Перечень заданий -
(a) Что, согласно отрывку об истинной свободе, является единственной причиной уничтожения невежества?
(b) Продолжите рассуждение из отрывка об истинной свободе, начав сразу после его последних слов.

Отрывок документа -
+ + +
Но если нет никакой необходимости принимать дьяволов, то
зачем принимать их? Мы не имеем нужды, подобно другим,
допускать дьяволов, чтобы найти причины ненависти, зависти, гнева
и подобных страстей, так как мы нашли уже достаточные причины
для них без подобных вымыслов.
160
ГЛАВА XXVI
ОБ ИСТИННОЙ СВОБОДЕ
Утверждая предыдущее, мы не только хотели дать понять, что нет
дьяволов, но также и то, что причины (или, выражаясь лучше, то, что
мы называем грехами), мешающие нам достигнуть совершенства,
лежат в нас самих. Мы уже доказали в предыдущем, как и каким
образом мы можем достигнуть блаженства путем разума или
четвертого рода познания и как уничтожить страсти. Не так, как
обычно говорят, что страсти должны быть обузданы прежде, чем мы
достигнем познания и, следовательно, любви к богу. Это было бы то
же, как если бы хотели, чтобы невежда отказался от своего
невежества прежде, чем достигнет познания. Дело в том, что только
познание есть причина уничтожения невежества, как явствует из
всего сказанного. Точно так же очевидно из предыдущего, что без
добродетели или (лучше сказать) без руководства разума все ведет к
гибели, и мы тогда не можем иметь покоя и как бы живем вне своей
стихии. Если даже из силы познания и божественной любви разум не
получает вечного покоя, как мы это доказали, но лишь временный,
однако наш долг искать также его, так как наслаждение им нельзя
променять ни на одну вещь в мире.
В таком случае мы с полным правом можем считать большой
нелепостью то, что говорят многие богословы, которых считают
великими, именно: если бы из любви к богу не вытекала вечная
жизнь, то каждый стал бы искать своего собственного счастья: как
будто можно найти нечто лучше бога. Это такая же нелепость, как
если бы рыба сказала (хотя для нее вне воды нет жизни): если за этой
жизнью в воде для меня не последует вечной жизни, то я желаю
выйти из воды на землю: впрочем, что другое могут сказать нам те,
кто не знает бога?
Итак, мы видим, что для достижения истины того, что мы
утверждаем о нашем благе и покое, мы вовсе не нуждаемся в других
основаниях, кроме того, чтобы иметь в виду нашу собственную
выгоду, что вполне естественно во всех случаях. Так как мы
находим, что, стремясь к чувственным наслаждениям, сладострастию
и мирским благам, мы не достигаем в них нашего спасения, а,
напротив, [достигаем] нашей гибели, то мы избираем руководство
нашего разума. А так как последнее не может иметь успеха, пока мы
не достигли познания и любви к богу, то оказалось
161
в высшей степени необходимым искать его (бога). И так как мы
признаем его (по предыдущим рассуждениям и соображениям)
+ + +
Предоставленные записи -

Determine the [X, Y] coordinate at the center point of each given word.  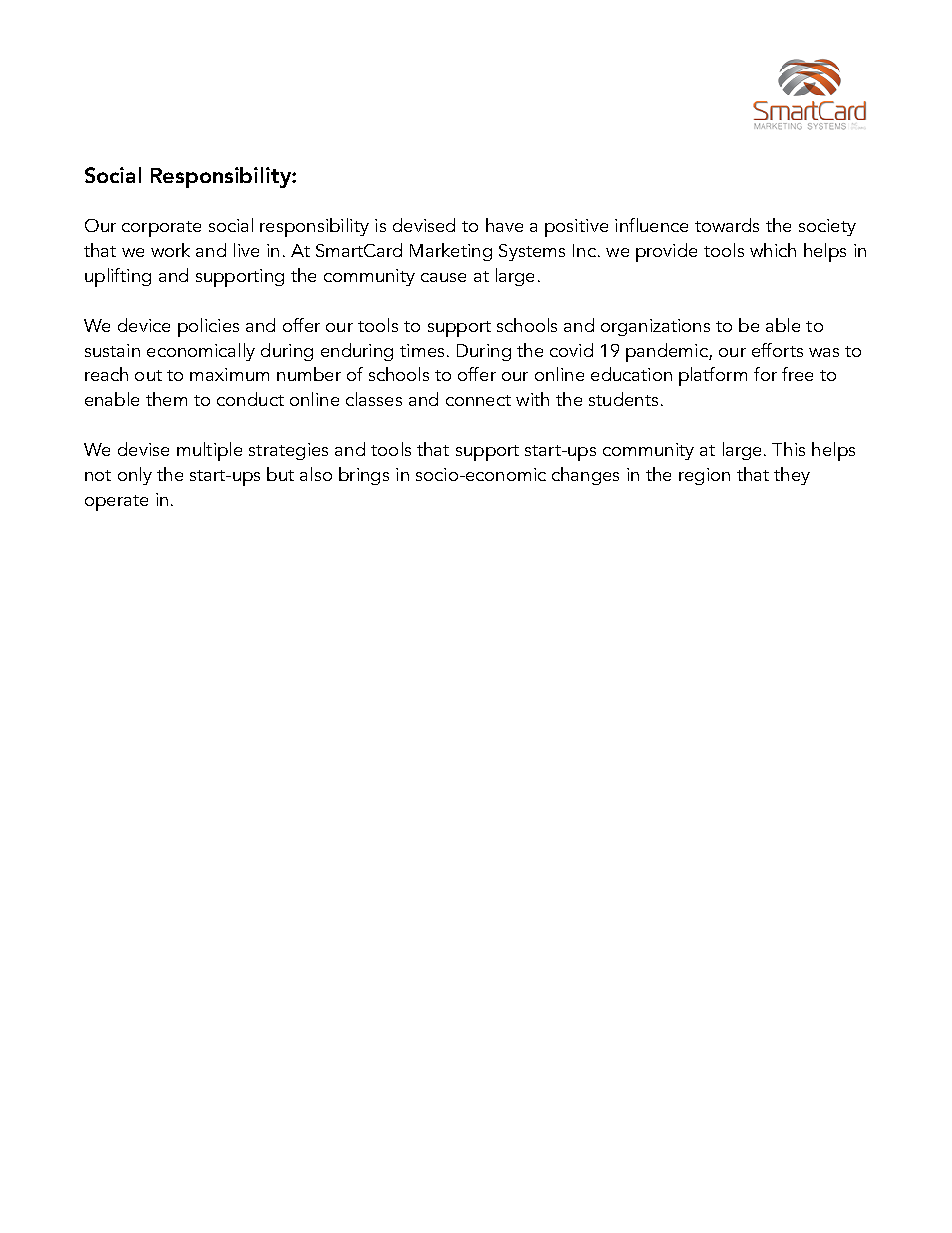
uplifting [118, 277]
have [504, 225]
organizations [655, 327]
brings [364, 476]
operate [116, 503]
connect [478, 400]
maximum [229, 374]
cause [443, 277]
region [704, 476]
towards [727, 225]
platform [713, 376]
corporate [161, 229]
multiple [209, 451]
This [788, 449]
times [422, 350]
+ + +
Ответы по порядку -
(a) Только познание.

(b)
высшим из всех благ, то мы принуждены остановиться здесь и
успокоиться. Ибо мы видели, что вне его нет ничего, что могло бы
нам доставить какое-либо благо, и что быть и оставаться связанным
радостными узами любви к нему есть истинная свобода.
Наконец, мы видим также, что познание путем умозаключения —
не самое главное в нас, а является как бы лестницей, по которой мы
восходим к желанному месту, или добрым духом, приносящим нам
весть о высшем благе без всякой лжи и обмана, чтобы тем побудить
нас искать его и соединиться с ним; это же соединение есть наше
высшее благо и блаженство.
В заключение этого труда остается еще кратко показать, что такое
человеческая свобода и в чем она заключается. С этой целью я буду
пользоваться следующими предложениями как достоверными и
доказанными:
1. Чем большей сущностью обладает вещь, тем больше она имеет
деятельности и тем меньше страдания. Ибо достоверно, что
деятельная вещь действует посредством того, чем она обладает, а
страдающая страдает от того, чего не имеет.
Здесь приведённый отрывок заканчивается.